--- start THE RECORDS ---

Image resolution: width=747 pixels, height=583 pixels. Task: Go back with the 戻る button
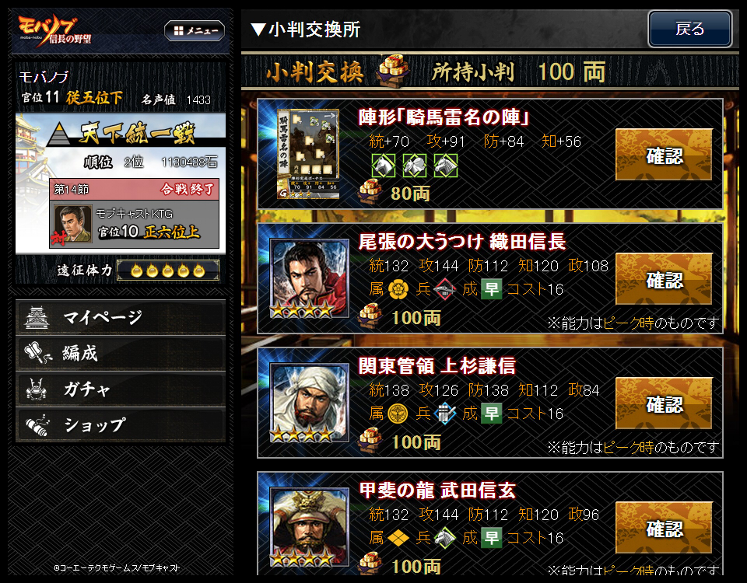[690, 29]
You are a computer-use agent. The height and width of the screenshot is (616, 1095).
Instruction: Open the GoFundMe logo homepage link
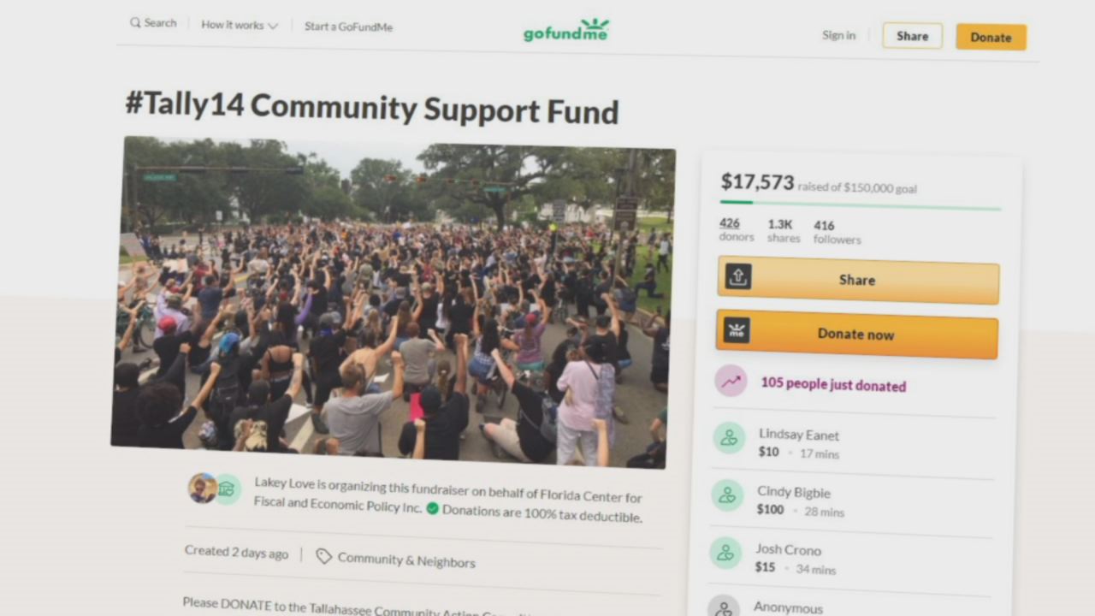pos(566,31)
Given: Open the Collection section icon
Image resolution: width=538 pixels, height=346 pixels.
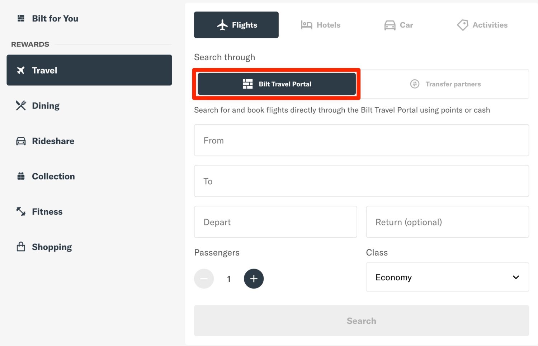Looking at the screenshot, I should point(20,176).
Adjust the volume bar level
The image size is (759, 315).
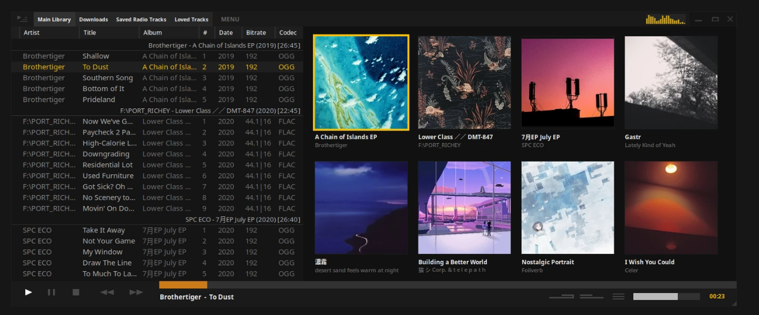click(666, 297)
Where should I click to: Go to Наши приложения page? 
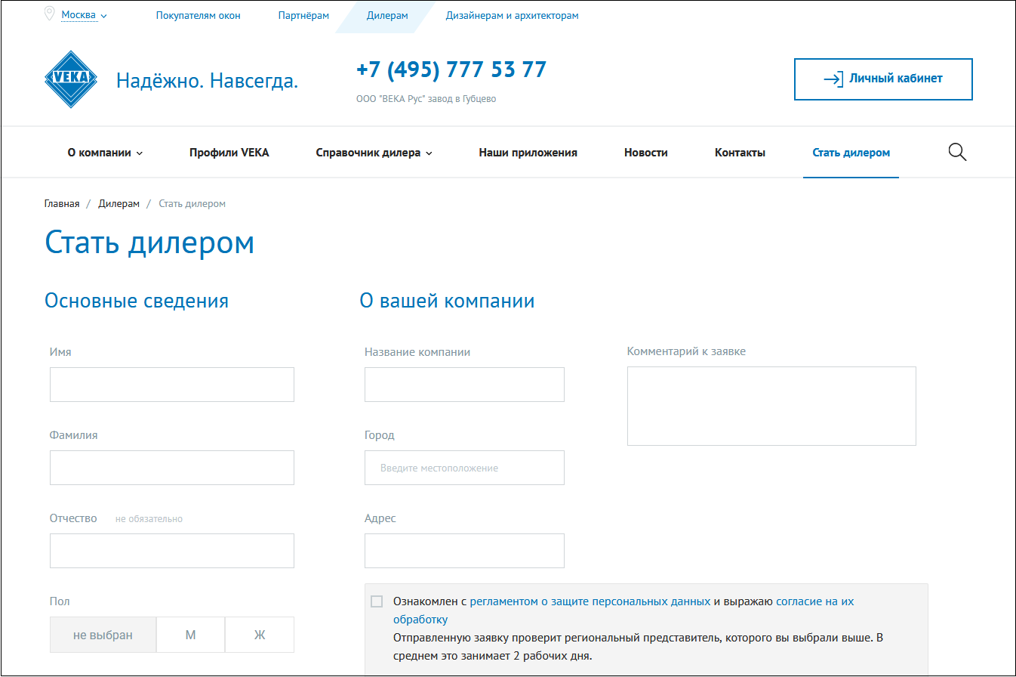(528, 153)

--- end THE RECORDS ---
--- start THE RECORDS ---

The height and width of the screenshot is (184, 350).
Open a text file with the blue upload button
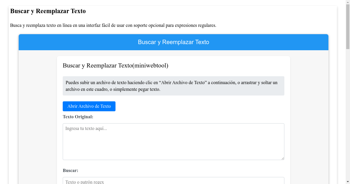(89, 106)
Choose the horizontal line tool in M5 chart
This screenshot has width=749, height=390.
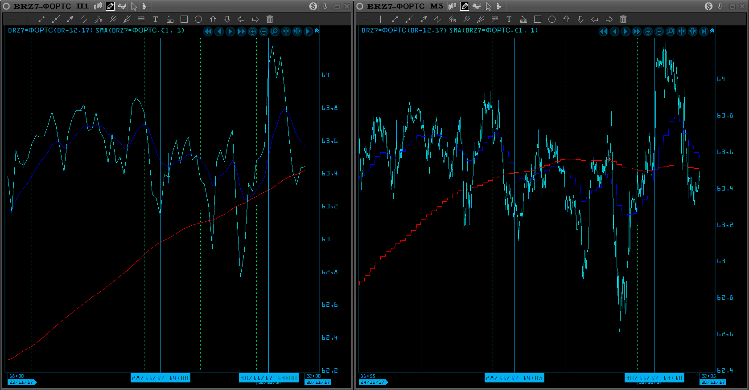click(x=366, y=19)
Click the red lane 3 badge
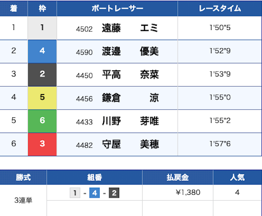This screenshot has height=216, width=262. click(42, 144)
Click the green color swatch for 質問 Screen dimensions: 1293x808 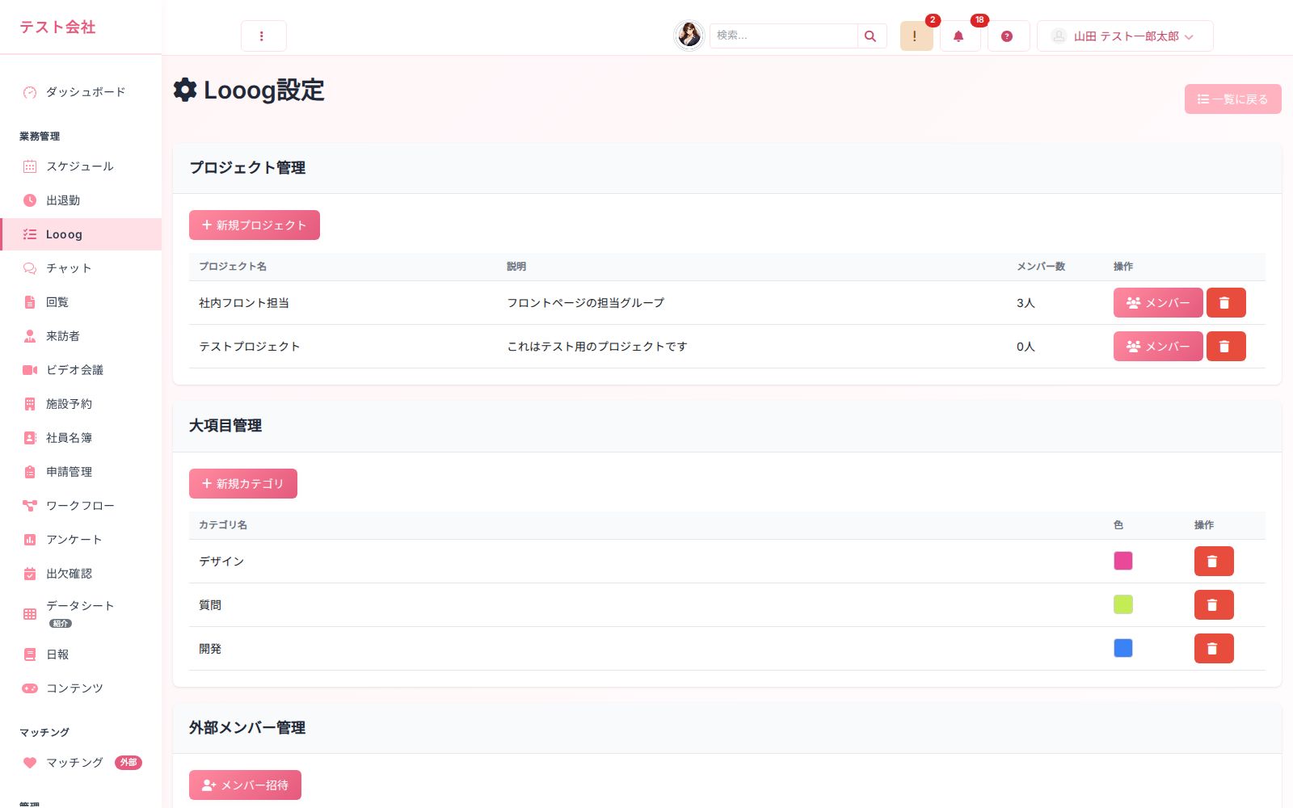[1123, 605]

--- end THE RECORDS ---
--- start THE RECORDS ---

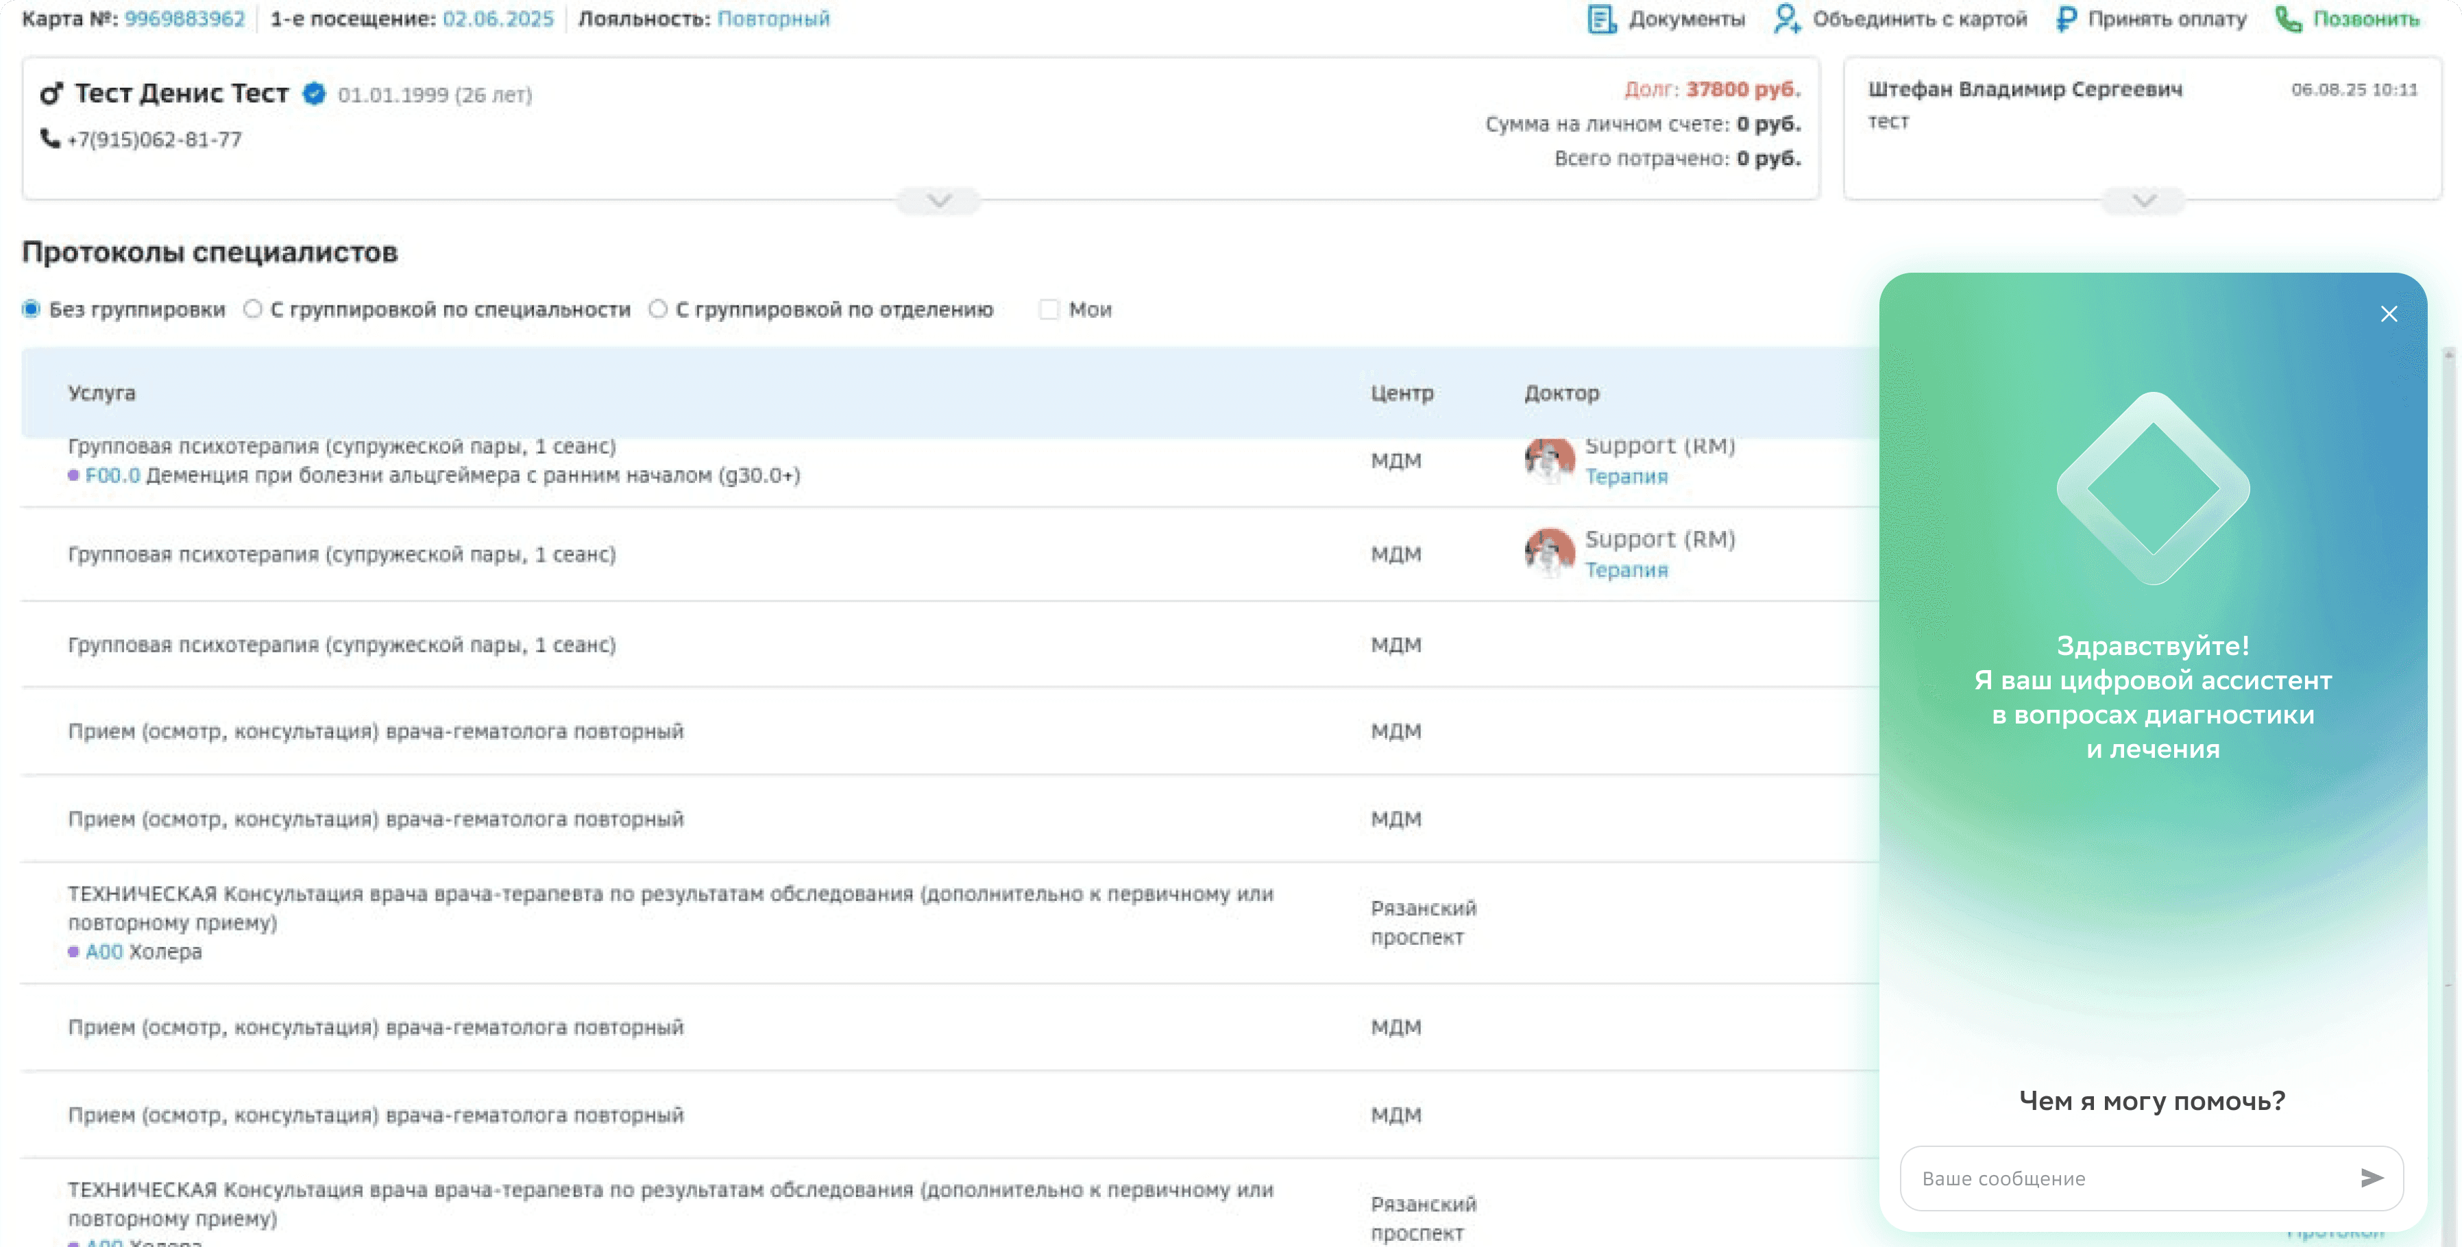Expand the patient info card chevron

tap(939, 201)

--- end THE RECORDS ---

Reproduce word for word the lines from the one containing "Image resolution: width=747" up to and including the one containing "pos(566,31)". Leave the pictures out of your answer.

FULL ANSWER:
Image resolution: width=747 pixels, height=583 pixels. Task: Go back with the 戻る button
[690, 29]
You are a computer-use agent. The height and width of the screenshot is (616, 1095).
Instruction: Open the GoFundMe logo homepage link
pos(566,31)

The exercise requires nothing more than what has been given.